Return an exact transcript of the material below from the line containing "Instruction: Open elias1986" through its final line, and no other lines.
Top of Input records
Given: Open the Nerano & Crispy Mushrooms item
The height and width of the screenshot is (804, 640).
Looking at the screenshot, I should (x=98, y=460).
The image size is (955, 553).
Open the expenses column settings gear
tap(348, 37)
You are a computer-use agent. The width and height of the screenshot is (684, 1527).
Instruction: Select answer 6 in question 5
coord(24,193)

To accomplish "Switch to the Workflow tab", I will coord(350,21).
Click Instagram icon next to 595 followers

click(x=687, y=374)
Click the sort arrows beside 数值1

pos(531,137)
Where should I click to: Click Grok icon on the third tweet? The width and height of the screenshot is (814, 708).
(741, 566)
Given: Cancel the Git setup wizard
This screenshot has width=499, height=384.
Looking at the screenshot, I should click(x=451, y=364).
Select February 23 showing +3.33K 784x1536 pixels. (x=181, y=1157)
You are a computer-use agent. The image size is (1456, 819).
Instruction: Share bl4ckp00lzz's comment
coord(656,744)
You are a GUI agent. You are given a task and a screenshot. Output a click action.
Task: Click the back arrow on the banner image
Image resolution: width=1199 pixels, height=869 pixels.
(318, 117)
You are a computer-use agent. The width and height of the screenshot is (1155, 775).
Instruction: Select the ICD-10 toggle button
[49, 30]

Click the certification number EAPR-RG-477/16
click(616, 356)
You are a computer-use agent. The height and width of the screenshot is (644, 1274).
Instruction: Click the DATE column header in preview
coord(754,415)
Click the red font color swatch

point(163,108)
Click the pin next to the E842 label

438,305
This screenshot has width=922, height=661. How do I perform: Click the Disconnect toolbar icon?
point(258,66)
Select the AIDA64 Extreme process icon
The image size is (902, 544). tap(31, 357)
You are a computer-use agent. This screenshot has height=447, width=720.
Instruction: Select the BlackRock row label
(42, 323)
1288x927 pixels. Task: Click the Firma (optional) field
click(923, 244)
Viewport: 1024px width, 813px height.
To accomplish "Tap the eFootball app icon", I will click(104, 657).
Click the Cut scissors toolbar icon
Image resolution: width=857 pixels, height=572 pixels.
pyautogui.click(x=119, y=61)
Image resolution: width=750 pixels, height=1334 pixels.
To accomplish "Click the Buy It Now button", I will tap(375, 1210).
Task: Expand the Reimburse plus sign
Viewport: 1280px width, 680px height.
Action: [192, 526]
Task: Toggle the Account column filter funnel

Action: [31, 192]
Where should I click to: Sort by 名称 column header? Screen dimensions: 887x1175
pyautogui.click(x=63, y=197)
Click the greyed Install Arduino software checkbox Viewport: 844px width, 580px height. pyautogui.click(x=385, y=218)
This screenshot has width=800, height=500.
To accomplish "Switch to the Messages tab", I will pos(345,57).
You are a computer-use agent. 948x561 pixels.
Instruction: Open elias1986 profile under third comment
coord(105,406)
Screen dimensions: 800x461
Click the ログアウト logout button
Bottom of Input records
* [Response to the task]
Instruction: Open elias1986 profile under third comment
coord(105,406)
Screen dimensions: 800x461
Click the ログアウト logout button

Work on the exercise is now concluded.